**Aim of the task:**
Print all the entries exactly.

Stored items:
▬▬▬
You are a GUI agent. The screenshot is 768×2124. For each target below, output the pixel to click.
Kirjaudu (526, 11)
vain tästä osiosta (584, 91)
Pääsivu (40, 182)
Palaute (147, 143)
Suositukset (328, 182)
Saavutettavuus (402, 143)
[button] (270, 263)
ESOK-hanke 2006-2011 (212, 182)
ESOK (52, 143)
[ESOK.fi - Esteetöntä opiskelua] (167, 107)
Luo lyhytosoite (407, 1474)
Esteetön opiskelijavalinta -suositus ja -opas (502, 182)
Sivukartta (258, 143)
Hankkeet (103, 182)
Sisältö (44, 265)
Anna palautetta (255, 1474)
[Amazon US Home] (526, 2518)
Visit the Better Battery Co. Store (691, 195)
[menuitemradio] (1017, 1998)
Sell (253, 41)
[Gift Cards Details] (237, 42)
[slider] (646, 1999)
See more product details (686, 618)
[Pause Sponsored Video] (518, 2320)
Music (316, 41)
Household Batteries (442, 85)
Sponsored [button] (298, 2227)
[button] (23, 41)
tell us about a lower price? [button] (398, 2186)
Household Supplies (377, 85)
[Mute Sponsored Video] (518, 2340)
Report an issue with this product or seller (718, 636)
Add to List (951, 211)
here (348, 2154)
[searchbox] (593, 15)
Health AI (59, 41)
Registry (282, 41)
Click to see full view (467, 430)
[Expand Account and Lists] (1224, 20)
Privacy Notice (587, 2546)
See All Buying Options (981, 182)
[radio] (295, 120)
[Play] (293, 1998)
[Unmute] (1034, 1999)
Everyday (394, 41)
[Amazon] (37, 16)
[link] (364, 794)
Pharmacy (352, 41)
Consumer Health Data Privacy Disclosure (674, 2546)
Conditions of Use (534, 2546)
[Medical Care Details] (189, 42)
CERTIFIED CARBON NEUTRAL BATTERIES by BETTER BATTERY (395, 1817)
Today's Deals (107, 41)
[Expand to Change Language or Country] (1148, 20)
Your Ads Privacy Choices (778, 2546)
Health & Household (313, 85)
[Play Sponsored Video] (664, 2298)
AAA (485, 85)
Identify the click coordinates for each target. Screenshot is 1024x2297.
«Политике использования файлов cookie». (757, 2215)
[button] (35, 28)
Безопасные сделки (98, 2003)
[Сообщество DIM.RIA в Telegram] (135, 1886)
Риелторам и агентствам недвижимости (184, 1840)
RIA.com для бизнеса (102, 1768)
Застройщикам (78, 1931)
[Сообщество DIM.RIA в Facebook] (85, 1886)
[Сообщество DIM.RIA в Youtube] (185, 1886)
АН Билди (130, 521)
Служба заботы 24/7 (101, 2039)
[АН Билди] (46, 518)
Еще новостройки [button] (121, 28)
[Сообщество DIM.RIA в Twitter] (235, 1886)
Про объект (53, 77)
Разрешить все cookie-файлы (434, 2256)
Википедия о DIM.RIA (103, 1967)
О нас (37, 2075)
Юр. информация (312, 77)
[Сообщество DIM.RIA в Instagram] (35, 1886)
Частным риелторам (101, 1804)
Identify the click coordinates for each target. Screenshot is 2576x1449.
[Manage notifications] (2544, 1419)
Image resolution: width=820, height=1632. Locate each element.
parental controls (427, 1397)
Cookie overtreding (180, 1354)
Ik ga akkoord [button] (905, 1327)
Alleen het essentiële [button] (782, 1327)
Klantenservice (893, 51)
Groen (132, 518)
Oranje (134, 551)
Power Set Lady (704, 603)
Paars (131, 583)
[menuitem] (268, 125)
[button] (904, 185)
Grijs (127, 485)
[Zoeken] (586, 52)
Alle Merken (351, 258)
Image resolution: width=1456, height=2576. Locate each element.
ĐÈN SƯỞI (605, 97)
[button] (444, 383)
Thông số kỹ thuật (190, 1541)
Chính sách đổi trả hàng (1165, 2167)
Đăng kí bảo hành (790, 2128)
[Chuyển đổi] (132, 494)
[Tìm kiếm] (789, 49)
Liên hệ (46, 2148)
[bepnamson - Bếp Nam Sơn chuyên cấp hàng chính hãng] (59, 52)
▬▬▬
**Exercise response:**
You are a GUI agent. The screenshot is 768×2124. For each target below, output the pixel to click.
Kirjaudu (526, 11)
vain tästä osiosta (584, 91)
Pääsivu (40, 182)
Palaute (147, 143)
Suositukset (328, 182)
Saavutettavuus (402, 143)
[button] (270, 263)
ESOK-hanke 2006-2011 (212, 182)
ESOK (52, 143)
[ESOK.fi - Esteetöntä opiskelua] (167, 107)
Luo lyhytosoite (407, 1474)
Esteetön opiskelijavalinta -suositus ja -opas (502, 182)
Sivukartta (258, 143)
Hankkeet (103, 182)
Sisältö (44, 265)
Anna palautetta (255, 1474)
[Amazon US Home] (526, 2518)
Visit the Better Battery Co. Store (691, 195)
[menuitemradio] (1017, 1998)
Sell (253, 41)
[Gift Cards Details] (237, 42)
[slider] (646, 1999)
See more product details (686, 618)
[Pause Sponsored Video] (518, 2320)
Music (316, 41)
Household Batteries (442, 85)
Sponsored [button] (298, 2227)
[button] (23, 41)
tell us about a lower price? [button] (398, 2186)
Household Supplies (377, 85)
[Mute Sponsored Video] (518, 2340)
Report an issue with this product or seller (718, 636)
Add to List (951, 211)
here (348, 2154)
[searchbox] (593, 15)
Health AI (59, 41)
Registry (282, 41)
Click to see full view (467, 430)
[Expand Account and Lists] (1224, 20)
Privacy Notice (587, 2546)
See All Buying Options (981, 182)
[radio] (295, 120)
[Play] (293, 1998)
[Unmute] (1034, 1999)
Everyday (394, 41)
[Amazon] (37, 16)
[link] (364, 794)
Pharmacy (352, 41)
Consumer Health Data Privacy Disclosure (674, 2546)
Conditions of Use (534, 2546)
[Medical Care Details] (189, 42)
CERTIFIED CARBON NEUTRAL BATTERIES by BETTER BATTERY (395, 1817)
Today's Deals (107, 41)
[Expand to Change Language or Country] (1148, 20)
Your Ads Privacy Choices (778, 2546)
Health & Household (313, 85)
[Play Sponsored Video] (664, 2298)
AAA (485, 85)
Identify the click coordinates for each target. Screenshot is 1024x2297.
«Политике использования файлов cookie». (757, 2215)
[button] (35, 28)
Безопасные сделки (98, 2003)
[Сообщество DIM.RIA в Telegram] (135, 1886)
Риелторам и агентствам недвижимости (184, 1840)
RIA.com для бизнеса (102, 1768)
Застройщикам (78, 1931)
[Сообщество DIM.RIA в Facebook] (85, 1886)
[Сообщество DIM.RIA в Youtube] (185, 1886)
АН Билди (130, 521)
Служба заботы 24/7 (101, 2039)
[АН Билди] (46, 518)
Еще новостройки [button] (121, 28)
[Сообщество DIM.RIA в Twitter] (235, 1886)
Про объект (53, 77)
Разрешить все cookie-файлы (434, 2256)
Википедия о DIM.RIA (103, 1967)
О нас (37, 2075)
Юр. информация (312, 77)
[Сообщество DIM.RIA в Instagram] (35, 1886)
Частным риелторам (101, 1804)
Identify the click coordinates for each target. Screenshot is 2576x1449.
[Manage notifications] (2544, 1419)
Image resolution: width=820, height=1632. Locate each element.
parental controls (427, 1397)
Cookie overtreding (180, 1354)
Ik ga akkoord [button] (905, 1327)
Alleen het essentiële [button] (782, 1327)
Klantenservice (893, 51)
Groen (132, 518)
Oranje (134, 551)
Power Set Lady (704, 603)
Paars (131, 583)
[menuitem] (268, 125)
[button] (904, 185)
Grijs (127, 485)
[Zoeken] (586, 52)
Alle Merken (351, 258)
Image resolution: width=1456, height=2576. Locate each element.
ĐÈN SƯỞI (605, 97)
[button] (444, 383)
Thông số kỹ thuật (190, 1541)
Chính sách đổi trả hàng (1165, 2167)
Đăng kí bảo hành (790, 2128)
[Chuyển đổi] (132, 494)
[Tìm kiếm] (789, 49)
Liên hệ (46, 2148)
[bepnamson - Bếp Nam Sơn chuyên cấp hàng chính hãng] (59, 52)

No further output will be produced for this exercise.